TASK DETAILS - Copy the lines of material below character for character, beginning at the line containing "The image size" and continuing through the line containing "pyautogui.click(x=297, y=260)", with both of those lines included.

ENTRIES -

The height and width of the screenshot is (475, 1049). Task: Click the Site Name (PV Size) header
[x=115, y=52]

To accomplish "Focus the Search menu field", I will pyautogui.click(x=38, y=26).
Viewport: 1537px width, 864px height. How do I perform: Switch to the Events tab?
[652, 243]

--

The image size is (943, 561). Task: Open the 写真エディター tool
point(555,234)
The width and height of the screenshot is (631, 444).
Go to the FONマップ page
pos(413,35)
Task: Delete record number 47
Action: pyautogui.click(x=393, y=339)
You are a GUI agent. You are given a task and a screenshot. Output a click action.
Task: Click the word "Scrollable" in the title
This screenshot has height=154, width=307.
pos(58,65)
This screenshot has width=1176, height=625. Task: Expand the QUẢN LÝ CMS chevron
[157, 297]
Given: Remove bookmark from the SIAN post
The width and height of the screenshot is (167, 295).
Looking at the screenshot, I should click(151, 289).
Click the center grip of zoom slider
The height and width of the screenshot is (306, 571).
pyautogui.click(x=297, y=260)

COMPLETE RESPONSE -
The image size is (943, 561). Task: Open the 写真エディター tool
point(555,234)
The width and height of the screenshot is (631, 444).
Go to the FONマップ page
pos(413,35)
Task: Delete record number 47
Action: pyautogui.click(x=393, y=339)
You are a GUI agent. You are given a task and a screenshot. Output a click action.
Task: Click the word "Scrollable" in the title
This screenshot has height=154, width=307.
pos(58,65)
This screenshot has width=1176, height=625. Task: Expand the QUẢN LÝ CMS chevron
[157, 297]
Given: Remove bookmark from the SIAN post
The width and height of the screenshot is (167, 295).
Looking at the screenshot, I should click(151, 289).
Click the center grip of zoom slider
The height and width of the screenshot is (306, 571).
pyautogui.click(x=297, y=260)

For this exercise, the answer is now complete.